The virtual item provider produce a items according to scheme $equipment_Utilization_$period, where $period is one of:

  • Yearly
  • Monthly
  • Weekly
  • Daily
  • Hourly
  • HalfHourly
  • QuarterHourly
  • Minutely
  • Secondly

I think above names are hurting native speakers - sorry, the consistency of *ly required that. :wink:
Other aspect to it - some meters can give you some of above dimensions (i.e. some WM-Bus meters report last N days, last 12-24 months and last years) - integration of such equipment would effectively break entire thing. It works with assumption that these items are feed by batch process. I think the timeseries stuff which comes in 4.1 will also make its own “repercussions” to what I did. :wink:

Caching and keeping the “warm” data for quick access is goal of database engines. I haven’t made any optimizations there, however you’re right - having a counter recorded in memory would get calculations much faster. I haven’t thought of that simply because entire thing had to fit into 32 bit arm v7 with 2 GB of memory. With Raspberry 5 and 8 GB of memory you could actually retain large chunk of data in memory.

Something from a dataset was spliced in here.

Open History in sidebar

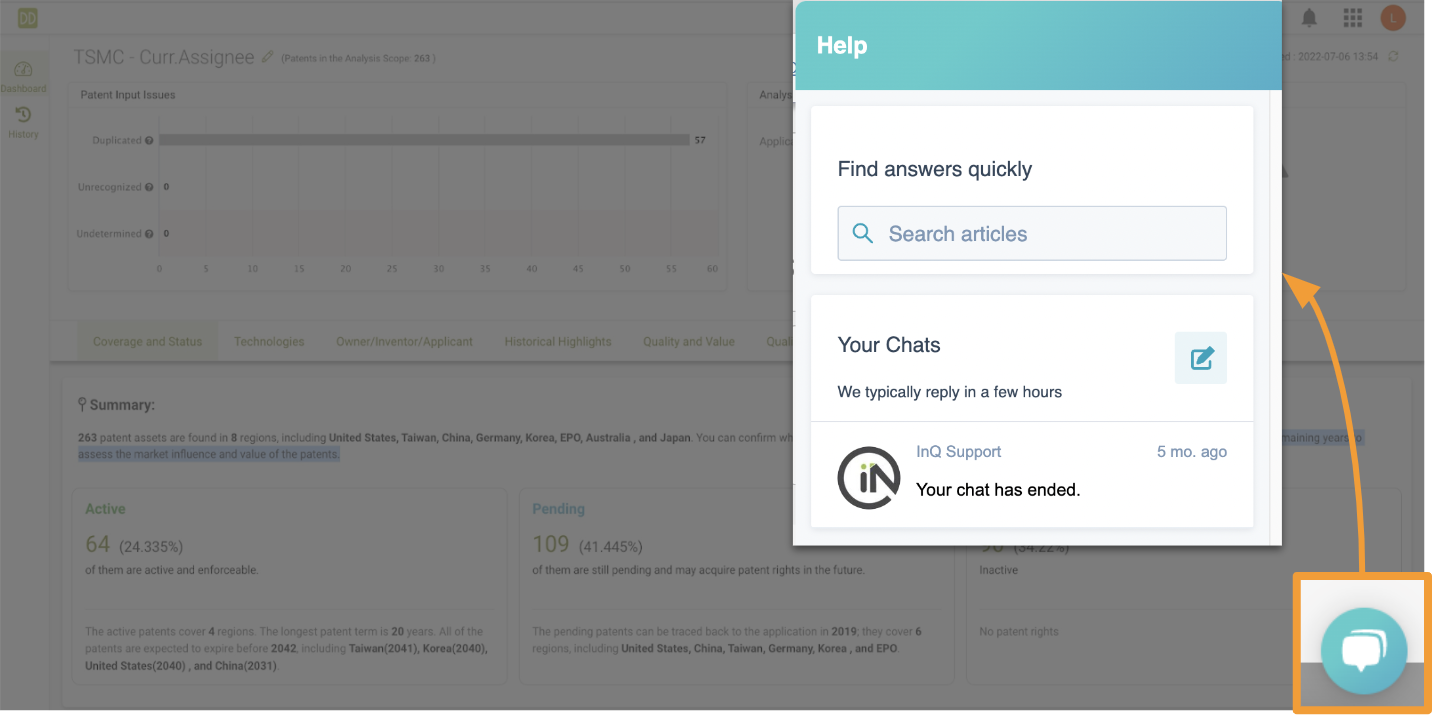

That’s true - this was one of reasons why a while ago we brought a concept of “click” action for charts, so you could quickly narrow them from year down to day. Difficulty here is - OH charts are part of generic “action” supported by other so you miss a “context” once a bar on chart is clicked. When you are on May, you wish to see May’s daily consumption and not Novembers (or what ever other month you are at).

I don’t think there is any ATM. I did it as part of experiments for our implementation, however I didn’t promote it any further, simply because its use was quite specific to projects we got. Maybe some day I will find time to describe how to do it.

Reality is - that there is still a long lap of making it easy for end user. With all stuff mentioned above - I was in most of cases responsible for making deployment. Technicians who worked on the field, people whom I’d consider close to end user, didn’t touch the system. Which turns to be a big failure - it meant, that even with above adjustments, it was not easy enough.